Lone patterns without accompanying small airway disease features: 1

• UIP pattern alone 1
• Probable UIP pattern alone 1
• Fibrotic NSIP pattern alone 1
• Organizing pneumonia-like pattern alone 1
• Any truly indeterminate HRCT pattern 1

Nonfibrotic HP HRCT Patterns

The CHEST guidelines provide distinct criteria for nonfibrotic HP 1:

Typical Nonfibrotic HP

• Profuse poorly defined centrilobular nodules of ground-glass opacity affecting all lung zones 1, 3
• Inspiratory mosaic attenuation with three-density sign 1
• Inspiratory mosaic attenuation and air-trapping associated with centrilobular nodules 1

Compatible with Nonfibrotic HP

• Centrilobular nodules of ground-glass attenuation that are not profuse or diffuse, without mosaic attenuation or lobular air-trapping 1
• Patchy or diffuse ground-glass opacity 1
• Mosaic attenuation and lobular air-trapping without centrilobular nodules or ground-glass abnormality 1

Critical Diagnostic Features

The Three-Density Pattern (Pathognomonic When Present)

This highly specific sign shows three distinct lung densities sharply demarcated from each other: 1, 2

• High attenuation (ground-glass opacity) 1
• Lucent lung (regions of decreased attenuation and decreased vascular markings) 1
• Normal lung 1

Essential Imaging Protocol

To properly evaluate for HP, HRCT must include: 2

• Both inspiratory AND expiratory acquisitions (expiratory images are essential to evaluate air trapping) 2
• Thin-section CT images (<1.5 mm) 2
• Volumetric acquisition with submillimetric collimation 2
• Noncontrast examination 2

Special Considerations for Your Patient Context

In patients with emphysema and pulmonary fibrosis (combined pulmonary fibrosis and emphysema), fibrotic HP can still occur and should be actively considered: 1

• Fibrotic HP may present as a component of combined pulmonary fibrosis and emphysema 1
• A pure emphysematous form of HP exists 1
• The key distinguishing feature remains the presence of small airway disease signs (centrilobular nodules, mosaic attenuation, air trapping) alongside the fibrosis 1

In patients with autoimmune features, distinguishing fibrotic HP from connective tissue disease-related ILD is critical: 4

• High titers of ANA, rheumatoid factor, or anti-CCP antibodies suggest CTD-related ILD rather than HP 4
• However, both can coexist, requiring multidisciplinary discussion 4

Critical Pitfalls to Avoid

Never diagnose HP based on fibrosis patterns alone—small airway disease features MUST be present. 1 The absence of centrilobular nodules, mosaic attenuation, or air trapping makes the HRCT indeterminate for HP, regardless of the fibrosis pattern present.

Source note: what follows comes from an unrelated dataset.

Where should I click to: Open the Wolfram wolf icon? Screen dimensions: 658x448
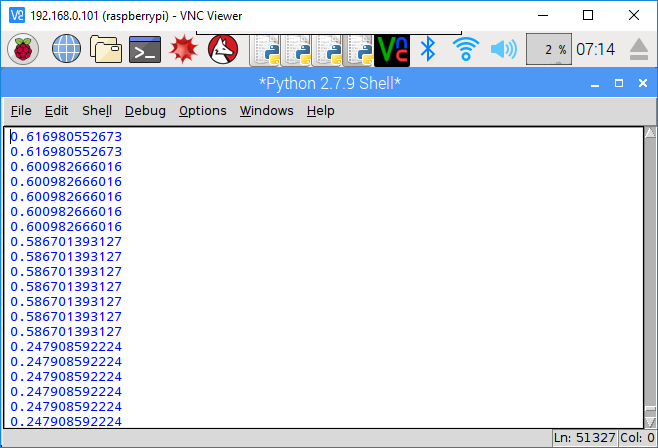tap(222, 48)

Always obtain expiratory images. 2, 5 Air trapping may only be visible on expiratory CT and is a crucial diagnostic feature that can be missed on inspiratory images alone.

Do not diagnose IPF when centrilobular nodules are present. 6 This finding strongly suggests an alternative diagnosis, most commonly HP, and should prompt detailed exposure history and consideration of bronchoalveolar lavage.

CT findings alone cannot establish a definitive diagnosis of HP, especially in fibrotic cases. 2 Integration with exposure history (birds, mold, hot tubs, occupational antigens), BAL lymphocytosis (≥30%), and multidisciplinary discussion is essential for confident diagnosis 2, 7.